短い課題 1: 慰安婦展の文章によると、会場の市民協働センターはどのような場所にあったか。
短い課題 2: 慰安婦展の文章を、最後の文の次から書き継げ。

抜粋:
* * * * * * *

私も編者の一人として参加し、2004年に新評論から出版された「平和・人権・NGO」にも、ロラネットに寄稿していただきました。(上掲写真・左上)
 
●右翼(在日特権を許さない市民の会)からの攻撃
 ロラネットでは数年前から今年と同じような「慰安婦」展を行ってきましたが、右翼から今年ほど執拗な攻撃を受けたことはなかったそうです。会場の市民協働センターは目抜き通りから1本横に入った静かな住宅街のなかにありました。センターの真ん前の駐車場には日章旗やのぼりを押し立てた人々が街宣車を従え、シュプレヒコールをあげていました。その数、100人を超えていたと思います。

 三鷹駅からの途中、近くの商店街で警戒に当たっていた20代のおまわりさんに会場への道順を聞きました。曰く、「荒れていますから、できるなら行かない方がいいですよ」同センターの入口には、三鷹市市役所職員と覚しき男性が数十人、ピケを張るように仁王立ちしていました。「ここから入ればいいのですか」との私の問いにも一切、答えず、立ちふさがったままでした。敷地内にいる市民グループ関係者と覚しき中年男性に「入りたいのですが」と呼びかけました。「あなたが駐車場にいる人たちの仲間ではないことがわかればよいのですが」との答えが返ってきました。主催者の友人の名前をあげ、入場がやっと許可されました。
●対決ではなく、対話こそ
 
 「従軍慰安婦」の存在を歴史からなかったものとして消し去りたい人々の渇望の強さを改めて思い知りました。それに屈せず、展示をやり抜いたことには心から敬意を表します。

* * * * * * *

提供データ:
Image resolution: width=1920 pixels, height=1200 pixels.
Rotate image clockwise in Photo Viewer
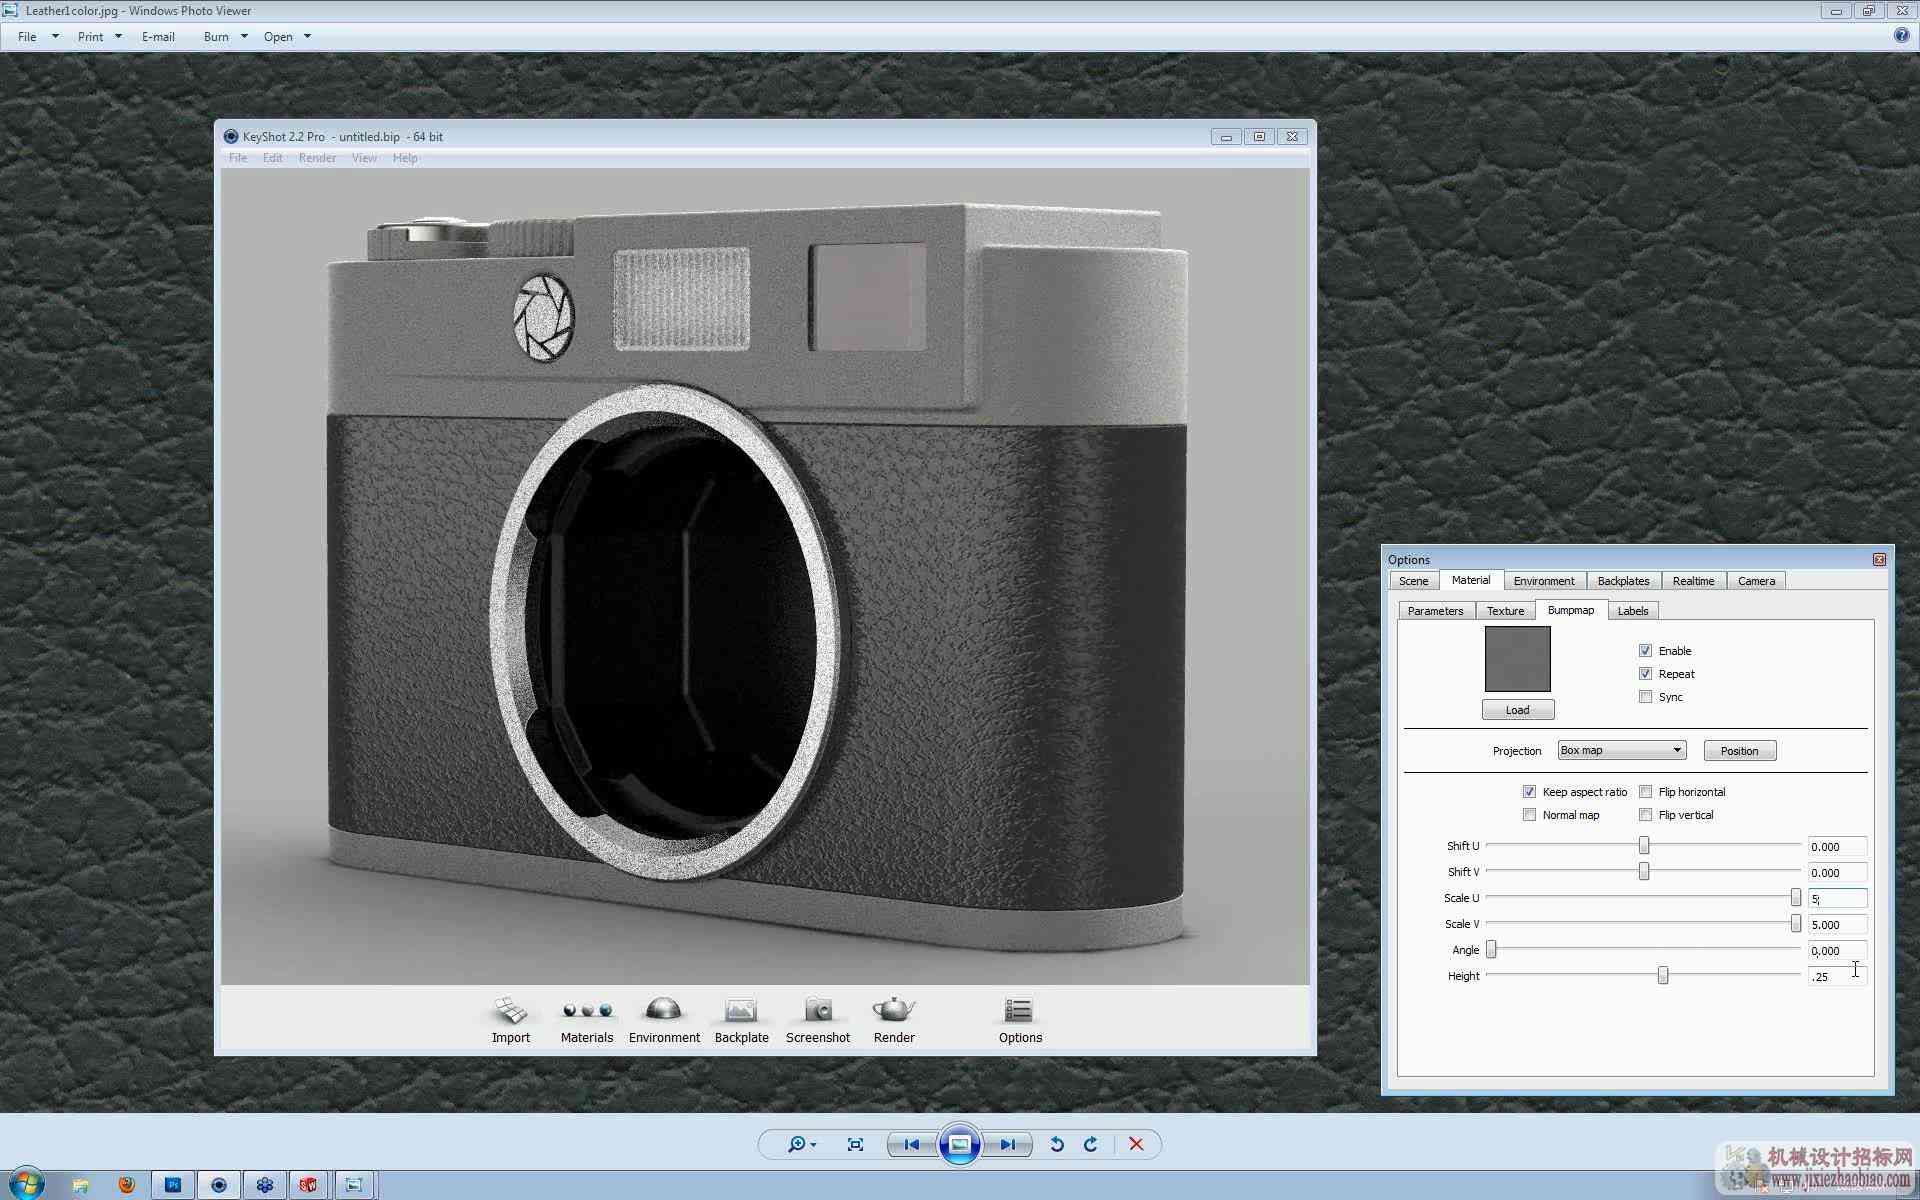click(x=1091, y=1144)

* * * * * * *

記述解答 1: 目抜き通りから1本横に入った静かな住宅街のなかにあった。

記述解答 2:
 しかし、一方で私は違和感を感じたのも事実です。敵か味方かを峻別し、市職員たちによって守られながら学習会を持つことにも疑問を感じたのです。私が出かけたのは月曜日でしたが、前日の日曜日はもっと大勢の右翼が動員されていたそうです。大変な事態であることはもちろん、間違いがありませんが、違う対処の仕方もあったのではないかと思います。
 例えば、入口は全面的に右翼の人たちも含めてオープンにする。右翼の人たちが逮捕も辞さない形で乱入し暴力を振るうのであれば、それこそ警察の出番です。あるいは、右翼の代表の方に会場に入ってもらってアジア各地の元「慰安婦」たちの証言を集めたドキュメンタリービデオを一緒に見たり、ディスカッションをするなどが考えられます。彼らが反対する理由をオープンな場で検証するとともに、主催者がその展示や学習会を通じて何を訴えようとしているのかについても意見を交換することも大切だと思います。
 ガードを固めたことによって、かえって一般市民が容易に近寄れない空間が生まれたことは、まさに右翼の人たちの目論見通りの展開だとも言えます。意見の異なる人たちとの非暴力に徹した付き合い方を追求する、それが平和をつくることだと思います。                       (つづく)
 
◆主催・連絡先:フィリピン元「慰安婦」支援ネット・三多摩(ロラネット)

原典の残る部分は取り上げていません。